| name | code-evolution |
| description | Autonomous multi-agent code evolution system for optimization problems. Use when solving complex optimization problems (packing, geometry, scheduling, search) through evolutionary approaches with multiple independent AI agents. Multi-start hybrid heuristic+SLSQP methods significantly outperform single approaches. Triggers include genetic algorithms, evolutionary optimization, multi-agent problem solving, parameter tuning at scale, AlphaEvolve-style research, or evolving code solutions across generations. |
Code Evolution
Architecture
orchestrator (you)
├── spawn agents (Task tool, subagent_type='general-purpose')
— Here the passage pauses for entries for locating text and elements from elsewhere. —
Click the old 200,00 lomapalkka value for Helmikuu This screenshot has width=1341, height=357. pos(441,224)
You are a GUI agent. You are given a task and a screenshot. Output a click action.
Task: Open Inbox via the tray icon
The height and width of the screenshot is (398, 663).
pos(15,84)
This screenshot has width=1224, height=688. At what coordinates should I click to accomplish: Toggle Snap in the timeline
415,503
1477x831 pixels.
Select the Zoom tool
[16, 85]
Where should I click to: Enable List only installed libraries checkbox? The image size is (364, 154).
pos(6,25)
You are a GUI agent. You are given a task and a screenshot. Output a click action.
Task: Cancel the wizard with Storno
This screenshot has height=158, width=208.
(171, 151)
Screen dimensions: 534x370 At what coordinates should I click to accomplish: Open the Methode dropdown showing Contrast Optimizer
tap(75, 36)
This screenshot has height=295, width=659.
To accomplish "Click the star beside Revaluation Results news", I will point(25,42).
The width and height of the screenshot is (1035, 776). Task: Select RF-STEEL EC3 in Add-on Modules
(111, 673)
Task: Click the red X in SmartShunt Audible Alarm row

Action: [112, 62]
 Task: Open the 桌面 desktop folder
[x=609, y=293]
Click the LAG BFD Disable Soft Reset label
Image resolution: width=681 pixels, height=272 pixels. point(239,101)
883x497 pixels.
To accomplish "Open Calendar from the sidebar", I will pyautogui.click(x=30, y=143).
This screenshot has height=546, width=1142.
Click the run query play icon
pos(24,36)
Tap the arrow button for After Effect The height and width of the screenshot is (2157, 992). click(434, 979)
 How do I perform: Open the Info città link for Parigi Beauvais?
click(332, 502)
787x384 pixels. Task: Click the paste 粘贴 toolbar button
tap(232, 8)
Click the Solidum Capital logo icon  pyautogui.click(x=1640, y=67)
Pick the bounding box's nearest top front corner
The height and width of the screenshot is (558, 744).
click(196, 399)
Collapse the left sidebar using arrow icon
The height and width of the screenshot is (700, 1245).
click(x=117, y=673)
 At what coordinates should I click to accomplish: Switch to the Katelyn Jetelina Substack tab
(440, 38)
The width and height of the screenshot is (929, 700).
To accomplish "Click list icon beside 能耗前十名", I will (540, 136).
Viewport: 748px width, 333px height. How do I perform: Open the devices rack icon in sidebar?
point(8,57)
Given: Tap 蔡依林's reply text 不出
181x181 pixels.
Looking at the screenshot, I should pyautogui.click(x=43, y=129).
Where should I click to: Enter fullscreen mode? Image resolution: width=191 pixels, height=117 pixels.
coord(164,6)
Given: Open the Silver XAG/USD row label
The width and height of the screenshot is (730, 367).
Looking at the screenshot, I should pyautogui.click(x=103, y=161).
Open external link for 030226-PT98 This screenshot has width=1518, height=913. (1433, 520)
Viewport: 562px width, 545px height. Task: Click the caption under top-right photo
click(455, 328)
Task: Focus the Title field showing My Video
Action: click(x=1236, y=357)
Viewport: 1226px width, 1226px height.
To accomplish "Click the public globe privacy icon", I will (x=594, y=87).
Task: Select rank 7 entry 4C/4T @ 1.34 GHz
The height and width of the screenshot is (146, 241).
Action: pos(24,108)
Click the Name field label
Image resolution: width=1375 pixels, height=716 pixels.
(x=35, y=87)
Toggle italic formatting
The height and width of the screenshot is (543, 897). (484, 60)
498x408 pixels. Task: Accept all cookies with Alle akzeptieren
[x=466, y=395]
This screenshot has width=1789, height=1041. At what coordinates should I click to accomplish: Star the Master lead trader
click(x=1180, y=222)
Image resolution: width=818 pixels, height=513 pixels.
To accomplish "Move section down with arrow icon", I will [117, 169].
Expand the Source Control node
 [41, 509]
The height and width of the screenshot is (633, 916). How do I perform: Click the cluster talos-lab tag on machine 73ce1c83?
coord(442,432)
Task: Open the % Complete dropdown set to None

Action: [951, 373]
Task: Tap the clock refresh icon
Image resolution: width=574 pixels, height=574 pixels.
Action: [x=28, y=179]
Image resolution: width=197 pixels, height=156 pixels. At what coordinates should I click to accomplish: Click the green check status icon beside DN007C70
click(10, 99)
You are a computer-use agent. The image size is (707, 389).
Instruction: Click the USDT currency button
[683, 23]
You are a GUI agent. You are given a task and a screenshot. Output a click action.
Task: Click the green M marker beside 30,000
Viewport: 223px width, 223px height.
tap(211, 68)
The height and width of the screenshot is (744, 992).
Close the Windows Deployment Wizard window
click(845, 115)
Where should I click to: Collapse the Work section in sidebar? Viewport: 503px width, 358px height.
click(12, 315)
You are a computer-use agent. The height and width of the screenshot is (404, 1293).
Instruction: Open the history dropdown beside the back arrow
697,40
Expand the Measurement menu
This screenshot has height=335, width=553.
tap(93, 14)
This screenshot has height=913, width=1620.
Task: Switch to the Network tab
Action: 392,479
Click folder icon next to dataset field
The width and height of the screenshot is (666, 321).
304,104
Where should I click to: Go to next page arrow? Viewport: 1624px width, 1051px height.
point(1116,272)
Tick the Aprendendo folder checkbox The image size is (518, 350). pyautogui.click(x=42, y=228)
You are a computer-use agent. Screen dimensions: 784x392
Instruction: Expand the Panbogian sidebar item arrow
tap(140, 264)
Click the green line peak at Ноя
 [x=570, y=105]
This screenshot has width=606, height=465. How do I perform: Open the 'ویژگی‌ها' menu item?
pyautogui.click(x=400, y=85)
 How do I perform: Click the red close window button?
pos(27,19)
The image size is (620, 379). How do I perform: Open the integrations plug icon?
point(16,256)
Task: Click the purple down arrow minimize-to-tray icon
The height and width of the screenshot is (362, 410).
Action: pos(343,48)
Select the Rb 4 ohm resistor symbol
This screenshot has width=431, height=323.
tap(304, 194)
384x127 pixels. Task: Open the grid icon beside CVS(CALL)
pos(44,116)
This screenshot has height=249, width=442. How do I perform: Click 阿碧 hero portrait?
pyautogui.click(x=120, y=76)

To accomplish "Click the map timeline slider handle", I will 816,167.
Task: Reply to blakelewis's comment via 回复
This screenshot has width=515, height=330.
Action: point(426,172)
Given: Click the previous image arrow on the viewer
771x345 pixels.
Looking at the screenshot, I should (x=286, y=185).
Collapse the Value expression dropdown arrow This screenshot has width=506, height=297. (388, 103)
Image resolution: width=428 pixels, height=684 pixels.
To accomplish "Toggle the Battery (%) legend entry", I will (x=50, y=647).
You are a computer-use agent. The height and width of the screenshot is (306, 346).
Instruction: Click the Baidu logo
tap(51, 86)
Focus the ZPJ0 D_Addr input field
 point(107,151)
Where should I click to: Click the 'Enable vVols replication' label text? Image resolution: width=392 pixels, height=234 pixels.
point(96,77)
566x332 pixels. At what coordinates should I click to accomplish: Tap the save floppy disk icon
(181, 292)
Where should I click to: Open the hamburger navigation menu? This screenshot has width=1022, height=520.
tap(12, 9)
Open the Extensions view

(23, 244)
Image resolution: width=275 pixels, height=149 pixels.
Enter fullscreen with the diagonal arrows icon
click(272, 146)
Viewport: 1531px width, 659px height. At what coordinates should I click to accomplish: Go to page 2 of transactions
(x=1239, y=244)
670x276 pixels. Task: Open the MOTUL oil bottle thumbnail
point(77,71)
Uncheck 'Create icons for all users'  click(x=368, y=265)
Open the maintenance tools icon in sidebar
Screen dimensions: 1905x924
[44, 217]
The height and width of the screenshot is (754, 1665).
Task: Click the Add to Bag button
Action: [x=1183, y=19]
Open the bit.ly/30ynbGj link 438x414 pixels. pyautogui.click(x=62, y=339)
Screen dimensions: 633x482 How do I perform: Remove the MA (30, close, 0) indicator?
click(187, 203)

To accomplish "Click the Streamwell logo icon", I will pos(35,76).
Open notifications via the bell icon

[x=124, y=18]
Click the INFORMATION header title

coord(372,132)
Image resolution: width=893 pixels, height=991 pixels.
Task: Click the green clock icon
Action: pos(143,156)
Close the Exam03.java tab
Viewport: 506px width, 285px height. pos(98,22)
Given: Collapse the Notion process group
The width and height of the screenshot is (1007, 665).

├── evaluate solutions (run evaluate.py)
├── manage archive (best solutions per generation)
└── plan next generation
Critical Principle: Agent Autonomy
NEVER write solution code yourself. You (the orchestrator) ONLY:
- Create the fixed evaluation harness (read-only for agents)
- Spawn autonomous subagents via Task tool
- Evaluate results using the harness
- Plan next generation based on results
Agents have full autonomy to implement their assigned approach. You don't guide their code - you guide their problem-solving strategy.
Workflow
Phase 0: Setup (Orchestrator Only)
Create the immutable harness - agents can ONLY use, never alter:
problems/<name>/problem.md- problem definition (READ-ONLY for agents)problems/<name>/evaluation/evaluate.py- evaluation function (FROZEN, not modifiable by agents)problems/<name>/config.json- benchmark, constraints, metadata
Agents receive paths to these files but cannot modify them.
Phase 1: Generation Loop (3-7 generations)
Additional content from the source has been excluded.